Cutrara will use the grant to continue her research into how Canadian history is portrayed in children’s graphic novels. She recently studied how topics like residential schools, Chinese labourers on early Canadian railways, and suffragists are portrayed in children’s picture books.
The project takes off partly from her 2012 academic essay collection about Chester Brown’s 2003 graphic novel Louis Riel. “It has received a lot of accolades about how groundbreaking it is in terms of telling stories about history,” Cutrara says, before adding with a laugh, “However, as soon as I read it, I was like, ‘This is incredibly sexist!’”
Only 3 per cent of the more than 1,420 panels showed a woman at all, she found, most of whom never spoke. “I found it a frankly offensive telling of history, as a feminist, as a gender scholar, as a historian,” she says.

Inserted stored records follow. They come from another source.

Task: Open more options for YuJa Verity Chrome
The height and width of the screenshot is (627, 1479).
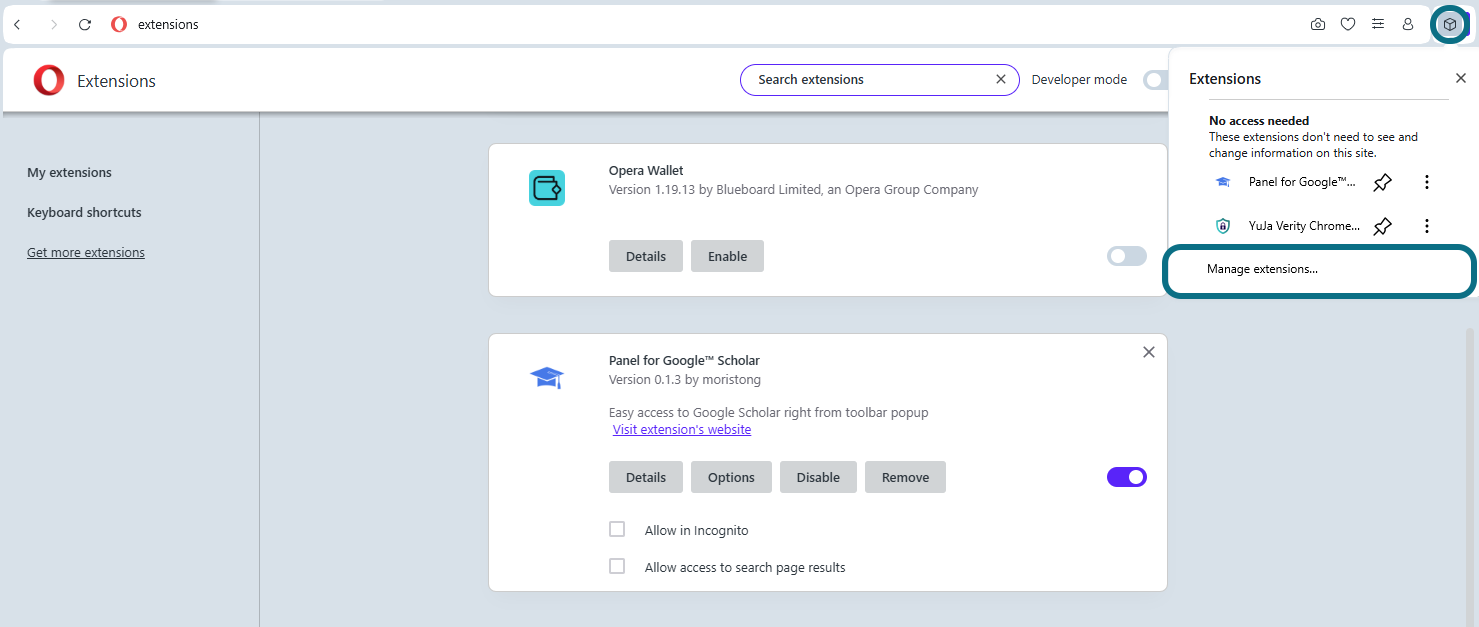Action: [1427, 226]

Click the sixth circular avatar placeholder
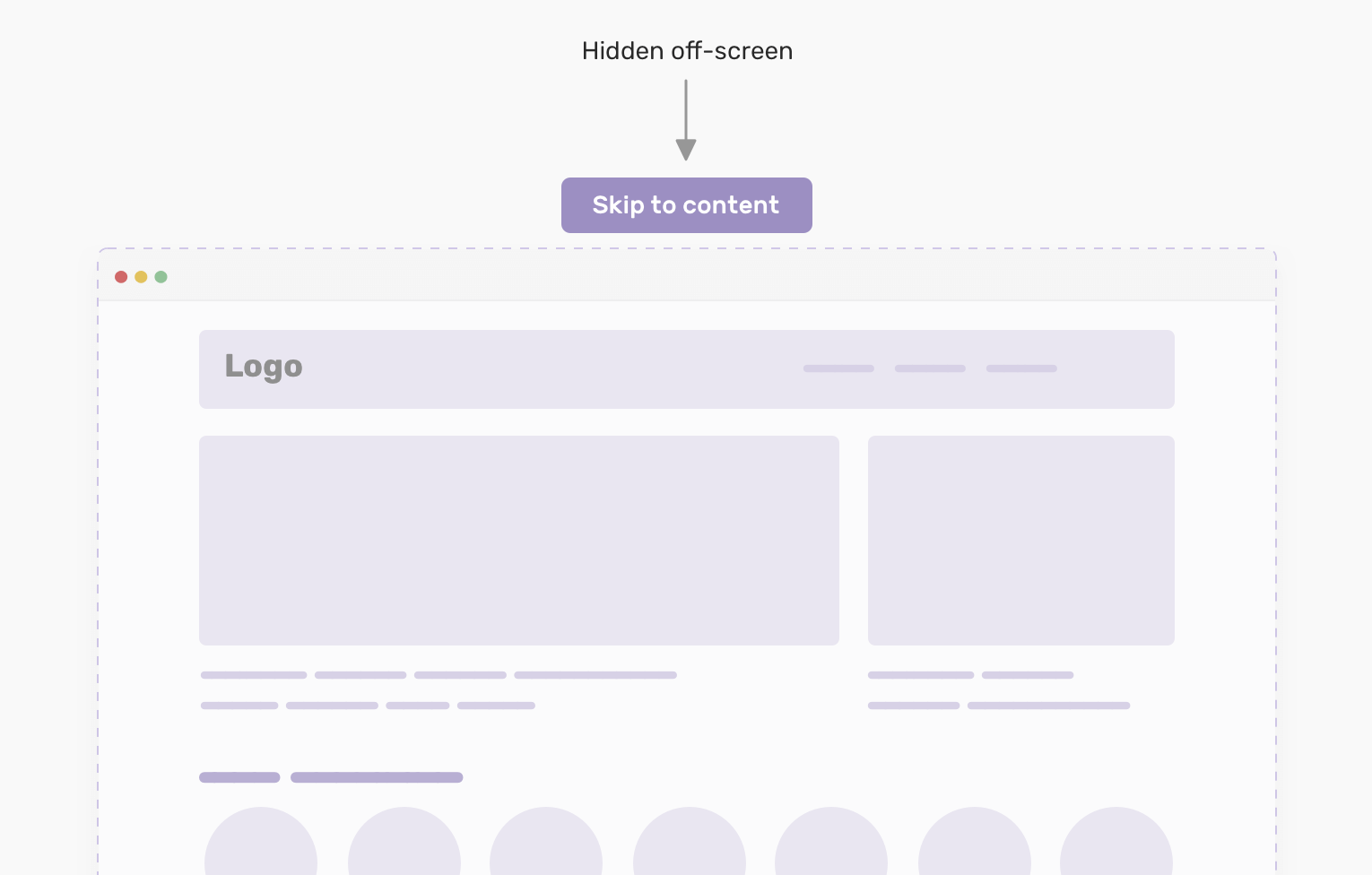(975, 841)
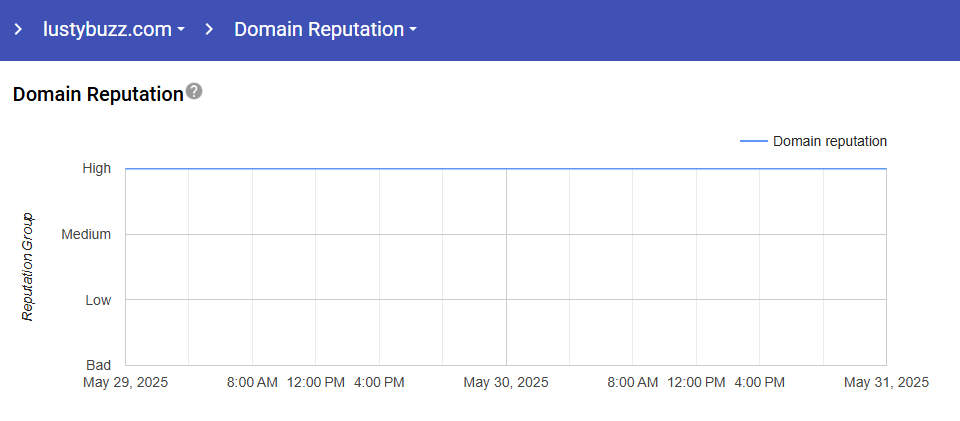
Task: Click the last 4:00 PM time label
Action: [x=759, y=382]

“The article that I wrote [on Louis Riel] highlighted that while graphic novels and comic books can be a really interesting medium for telling stories in new ways, we still have to be aware of the ways in which visual representation of these histories can exacerbate absences and exacerbate ideas in ways that can be damaging,” she explains. “If I was reading a traditional history, I could imagine women being around. But with graphics, you can’t imagine women being around if they are literally drawn out of history.”
While she doesn’t intend to go deep into analysis of gender in her Russell grant project, she will examine ways that older and more biased narratives may be duplicated in graphic material. In 2017, she researched depictions of various historical events in Canadian children’s books, and the new project aims to fill in the gaps between that project and the graphic novel research.

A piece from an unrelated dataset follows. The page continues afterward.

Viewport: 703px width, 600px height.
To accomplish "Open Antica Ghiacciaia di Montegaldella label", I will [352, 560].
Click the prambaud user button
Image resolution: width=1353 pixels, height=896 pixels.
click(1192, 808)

“I was surprised when I did the picture-book research how few picture books there are for children about Canadian history,” she says. Graphic novels were the one area where she saw a concentration of exciting new titles, but most of these fell outside the age range of her picture-book study.

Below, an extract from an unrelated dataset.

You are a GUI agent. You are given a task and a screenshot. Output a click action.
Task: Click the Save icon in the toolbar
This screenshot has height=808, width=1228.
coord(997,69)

With the grant, she plans to return to those more mature graphic novels, such as Willow Dawson’s biography of Nellie McClung, Hyena in Petticoats, David Alexander Robertson’s Sugar Falls: A Residential School Story, and Scott Chantler’s Two Generals.
Assessing the appropriate age group and potential curriculum links – and whether the two line up, based on standard history curricula across the country – will be part of that work. “I’m a history education strategist, and I find it really important that there’s always a foot in the classroom,” Cutrara says.
Depictions of gender and race will be part of her research, but primarily, she’ll be looking at whether the comics and graphic novels examined add something new to the historical narrative, showing different nuances of race, gender, and class as opposed to “the kind of standard Fathers of Confederation narrative.”
“Is it the same story but just drawn out?” she asks. “Or have new stories been able to emerge because of this different medium?”